Goal:
Count the lines in the records below that contain the string "perform", matching case exactly, and give only the number.

Supplied material:
— start —

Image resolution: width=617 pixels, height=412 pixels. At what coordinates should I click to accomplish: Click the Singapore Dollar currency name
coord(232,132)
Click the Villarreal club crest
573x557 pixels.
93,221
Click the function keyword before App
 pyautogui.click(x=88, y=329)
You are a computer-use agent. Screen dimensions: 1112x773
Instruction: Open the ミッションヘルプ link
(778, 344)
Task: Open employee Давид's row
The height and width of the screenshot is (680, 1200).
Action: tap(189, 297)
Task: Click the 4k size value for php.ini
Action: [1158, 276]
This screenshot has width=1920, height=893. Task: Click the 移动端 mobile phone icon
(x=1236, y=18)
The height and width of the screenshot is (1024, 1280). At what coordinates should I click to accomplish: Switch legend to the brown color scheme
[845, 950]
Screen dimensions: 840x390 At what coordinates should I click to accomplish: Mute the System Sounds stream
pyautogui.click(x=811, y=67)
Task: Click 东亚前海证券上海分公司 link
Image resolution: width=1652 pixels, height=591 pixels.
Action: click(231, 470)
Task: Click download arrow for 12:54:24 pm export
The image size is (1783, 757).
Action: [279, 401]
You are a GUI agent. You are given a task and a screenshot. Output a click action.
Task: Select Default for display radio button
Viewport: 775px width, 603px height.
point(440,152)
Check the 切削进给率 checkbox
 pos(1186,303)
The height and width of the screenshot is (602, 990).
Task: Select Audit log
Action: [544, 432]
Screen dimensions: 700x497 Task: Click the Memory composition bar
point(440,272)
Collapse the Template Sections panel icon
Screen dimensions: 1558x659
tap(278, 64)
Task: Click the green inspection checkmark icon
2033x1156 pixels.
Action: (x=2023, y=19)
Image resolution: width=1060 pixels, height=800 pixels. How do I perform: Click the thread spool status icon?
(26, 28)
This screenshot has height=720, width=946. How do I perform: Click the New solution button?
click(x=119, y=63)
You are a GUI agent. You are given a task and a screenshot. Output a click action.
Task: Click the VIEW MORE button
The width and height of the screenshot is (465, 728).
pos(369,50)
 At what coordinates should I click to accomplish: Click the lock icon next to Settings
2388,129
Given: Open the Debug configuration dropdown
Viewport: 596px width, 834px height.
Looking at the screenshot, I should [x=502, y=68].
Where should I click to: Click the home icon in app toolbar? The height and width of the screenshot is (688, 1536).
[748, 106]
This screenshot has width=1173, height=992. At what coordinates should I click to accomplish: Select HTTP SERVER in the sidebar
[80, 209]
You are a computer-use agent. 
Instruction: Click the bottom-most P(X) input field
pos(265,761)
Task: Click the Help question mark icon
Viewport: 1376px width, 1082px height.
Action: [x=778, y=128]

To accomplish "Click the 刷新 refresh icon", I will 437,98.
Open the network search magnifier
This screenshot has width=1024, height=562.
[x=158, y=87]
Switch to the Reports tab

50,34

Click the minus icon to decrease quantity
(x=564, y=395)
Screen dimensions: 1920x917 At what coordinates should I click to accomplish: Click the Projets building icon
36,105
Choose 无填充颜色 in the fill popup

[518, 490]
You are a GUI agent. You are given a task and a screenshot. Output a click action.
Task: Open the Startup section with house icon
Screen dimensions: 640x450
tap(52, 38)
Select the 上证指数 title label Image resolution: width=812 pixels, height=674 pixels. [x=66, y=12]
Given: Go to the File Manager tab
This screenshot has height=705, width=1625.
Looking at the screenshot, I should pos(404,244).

— end —

Exercise answer:
2